**STORED ROWS:**
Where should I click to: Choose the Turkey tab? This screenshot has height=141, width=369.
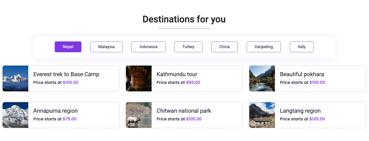(188, 47)
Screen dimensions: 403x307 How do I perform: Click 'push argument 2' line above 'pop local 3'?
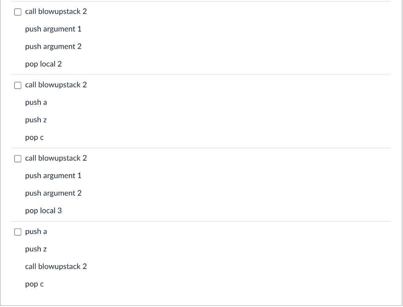(53, 193)
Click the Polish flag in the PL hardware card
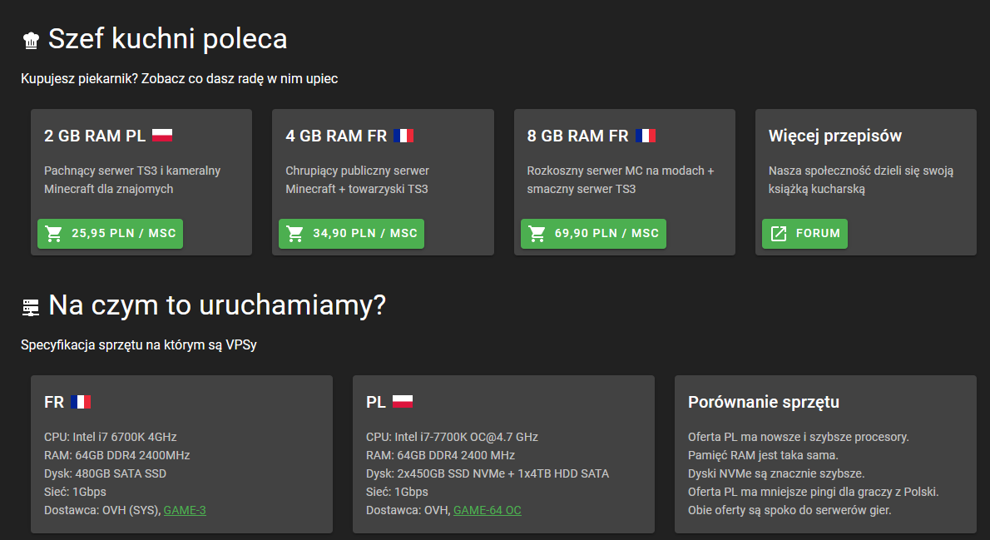This screenshot has width=990, height=540. pos(403,403)
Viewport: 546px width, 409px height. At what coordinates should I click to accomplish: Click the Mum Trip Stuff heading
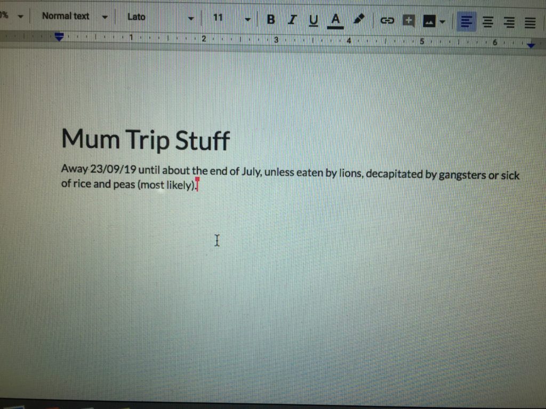[x=146, y=140]
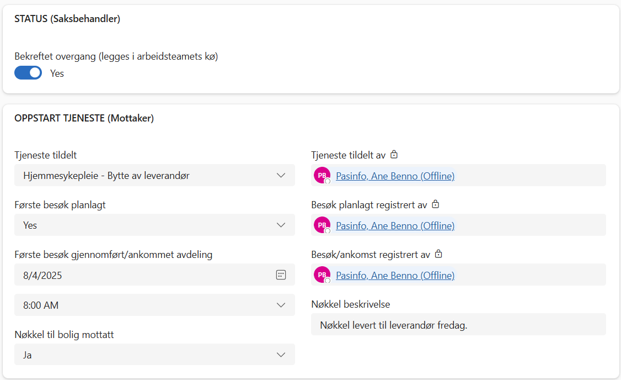This screenshot has width=621, height=380.
Task: Expand the Nøkkel til bolig mottatt dropdown
Action: (x=281, y=355)
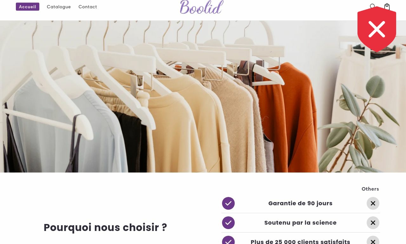Click the Pourquoi nous choisir heading
Screen dimensions: 406x244
tap(105, 227)
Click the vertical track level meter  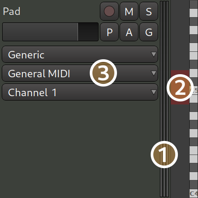(164, 99)
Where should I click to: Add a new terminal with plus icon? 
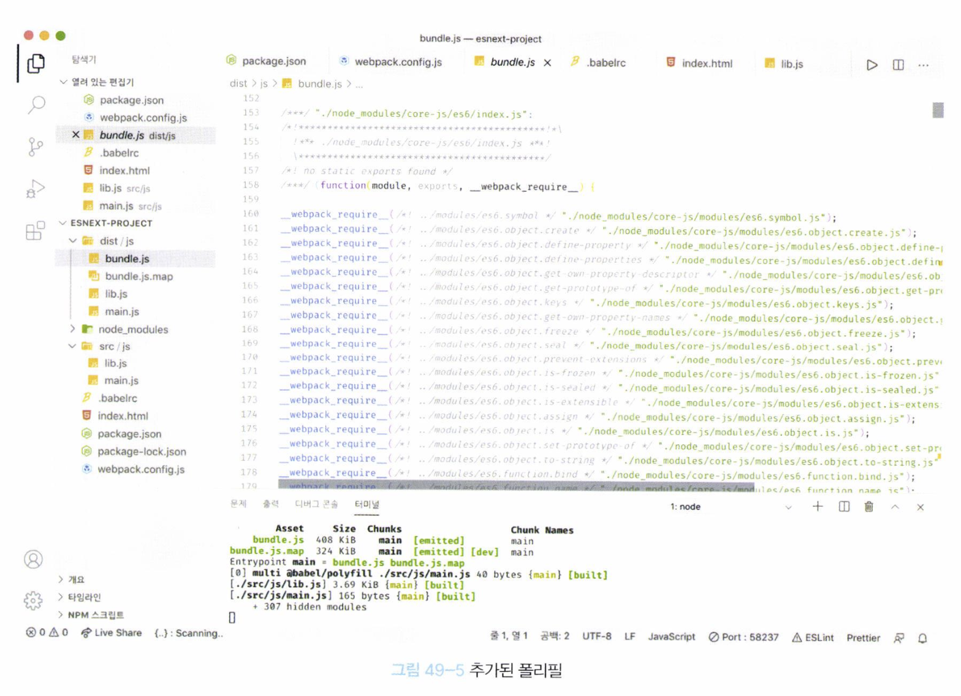(817, 507)
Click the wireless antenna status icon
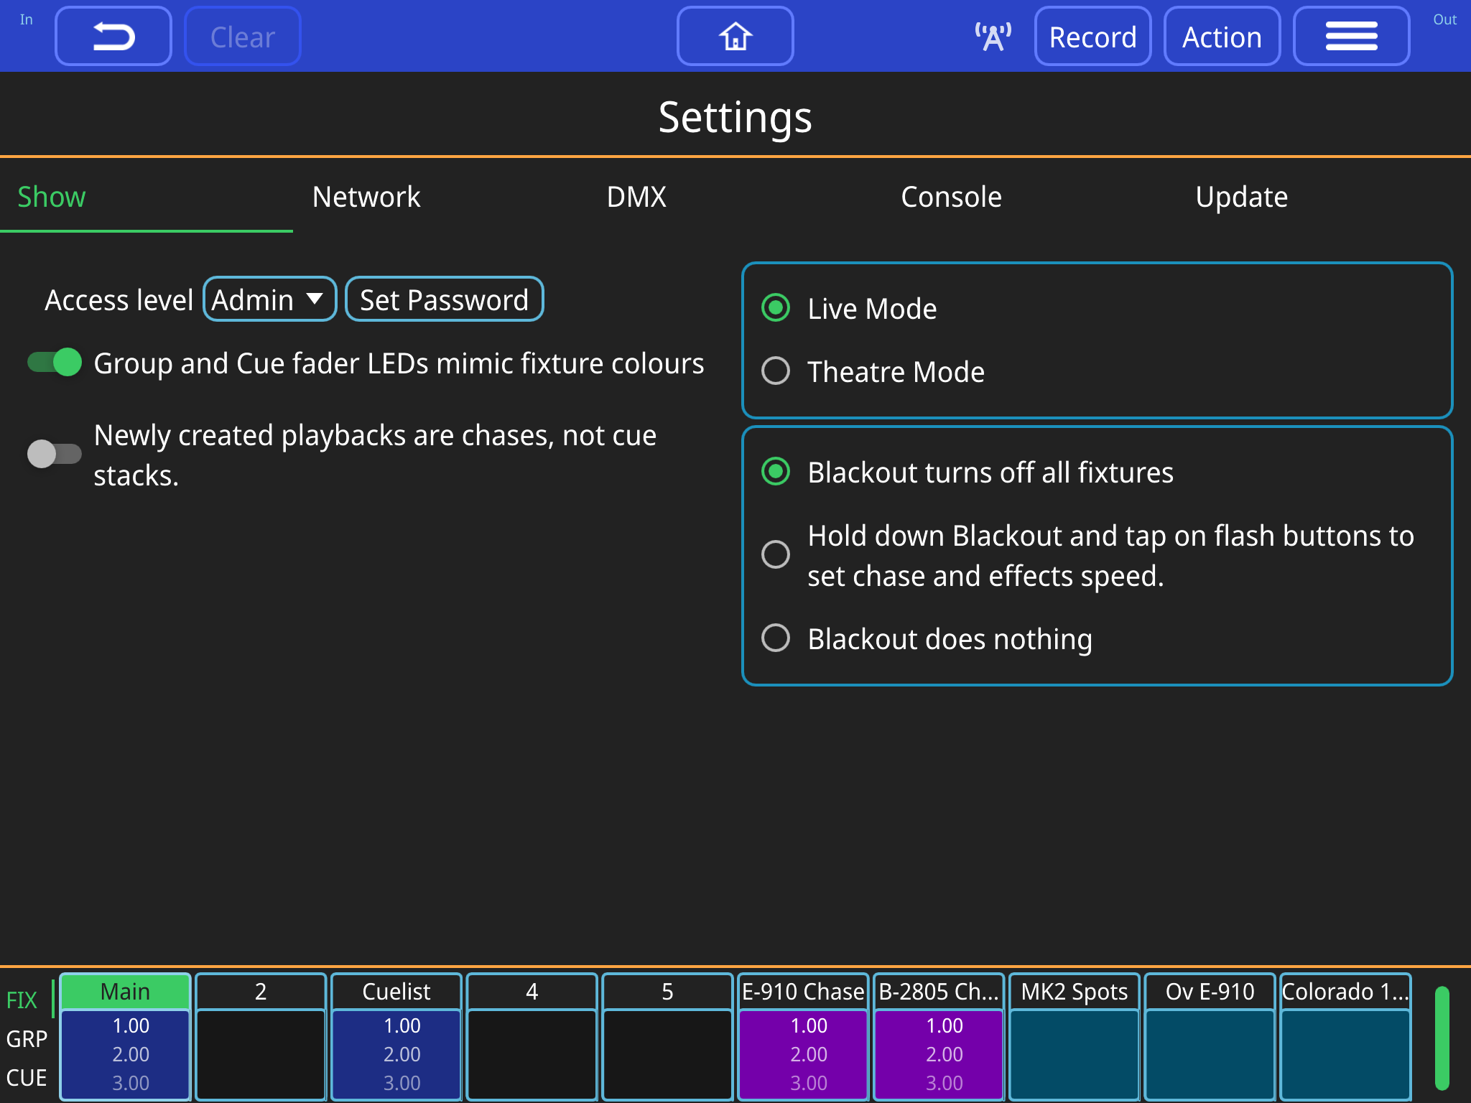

**YOUR GOAL:** Edit the material from the line containing "Screen dimensions: 403x307" through the line containing "This screenshot has width=990, height=540.": replace "hardware card" with "hardware panel", change nothing else, and give only those lines, without the pictures.

**ANSWER TO THIS EXERCISE:**
Screen dimensions: 403x307 How do I perform: Click 'push argument 2' line above 'pop local 3'?
(53, 193)
Click the Polish flag in the PL hardware panel
This screenshot has width=990, height=540. pos(403,403)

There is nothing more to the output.